I started planing this weeks ago, when I began testing the exercise waters:  I took one Soul Cycle class, and one Fly Wheel class.  Soul Cycle, the darling of super-blond, super skinny , super I’m-acting-all-soulful-but-really-all-I-want-is-a-killer-butt women of a certain socioeconomic strata lost out to Fly Wheel. Mostly because it’s harder to kid yourself at FlyWheel.  At Soul Cycle, you can think you’re pushing yourself, but at Fly Wheel, there’s an actual gauge showing you how fast and how hard you’re cycling, so while you can cheat…you can’t pretend to yourself that you’re not.

So — I am now attempting to be a Fly (Wheel) Girl.  Never mind that I am a middle aged Jewish New Yorker:  I will be fly.

Tool 2 in my arsenal is The Seven Years Younger book by Good Housekeeping, which promises to make me look – well, 7 years younger in seven weeks with a combination of diet, exercise, skin care, make up tips, and plain old common sense.  Seven Years Younger extolls the virtues of daily moisturizing, weekly exfoliation, and glosses for your hair.  It’s pretty basic stuff, but in a way, that’s what makes it so appealing.  This is all the stuff you know you should be doing: working exercise into your day, paying attention to the delicate area around your eyes, eating a variety of (naturally) colorful foods, but all in one place, all in one book.

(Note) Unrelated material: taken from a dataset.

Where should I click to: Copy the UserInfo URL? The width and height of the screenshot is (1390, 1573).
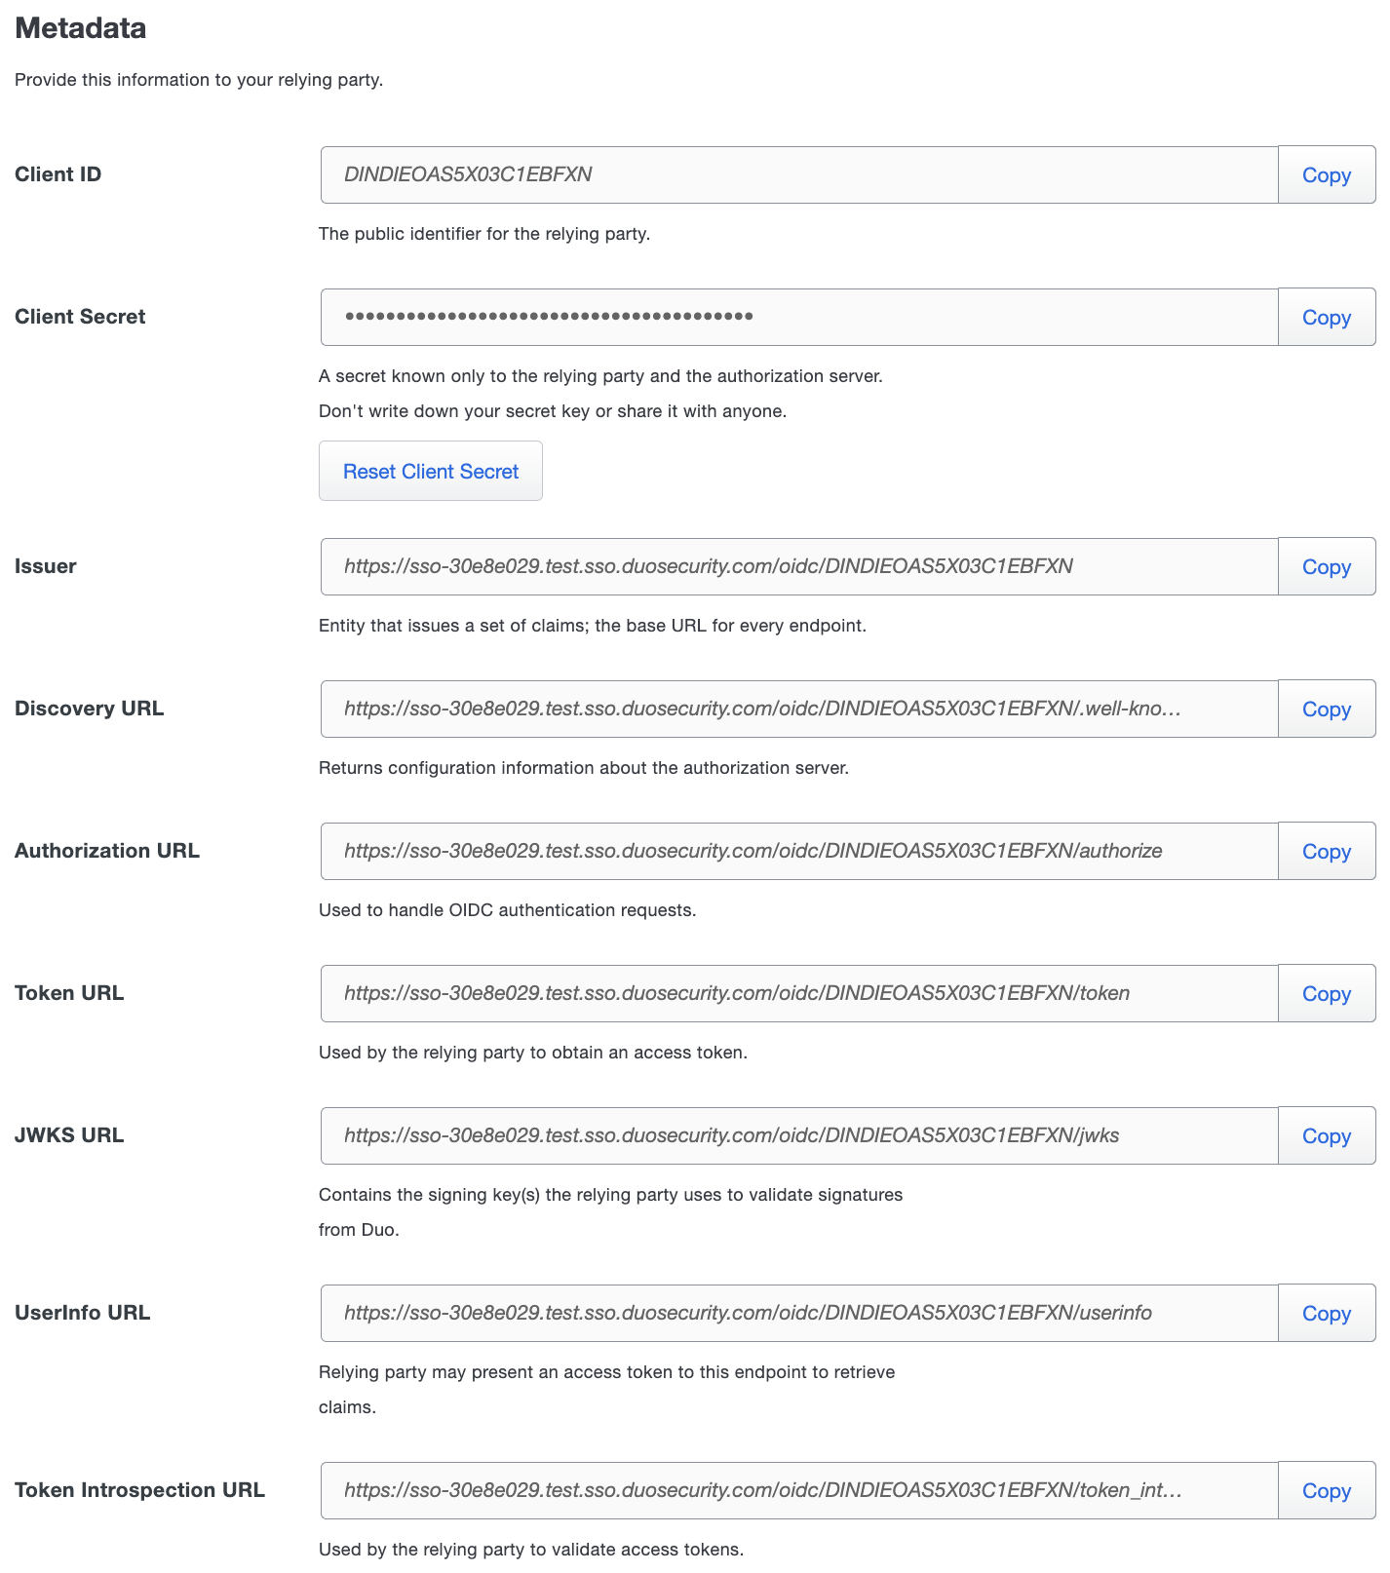[1326, 1314]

Tool 3: Good ole Weight Watchers.  For while the Good Housekeeping Book does offer a diet of sorts, it’s too open ended for me.  It strikes me as more of a maintenance, how to live after you’ve lost weight food plan, than a real diet.  Which, again, is good — but I need results.

Though the truth is, I have been following WW religiously for three weeks, and have lost a grand total of 3 pounds. Aren’t you supposed to lose more in the beginning and less later?  That means pretty soon, I’ll be weighing and measuring, and counting points, and I will be losing 1/8 pound a week.  Not fast.  Though I suppose, better than gaining.

You’ll notice I haven’t mentioned my first task:  a party that’s neither over the top nor lame. Because that’s even harder.  I’m trying, though.  Really I am. I said ix-nay to the ice sculpture depicting the onset of puberty; I turned down a performance by a c-level faded pop-star; I declined to hire the florist who proposed light up tables, mirrored flooring, and white leather everything.   Problem is, I’m awfully good at knowing what I don’t want, but not so good at knowing what I do.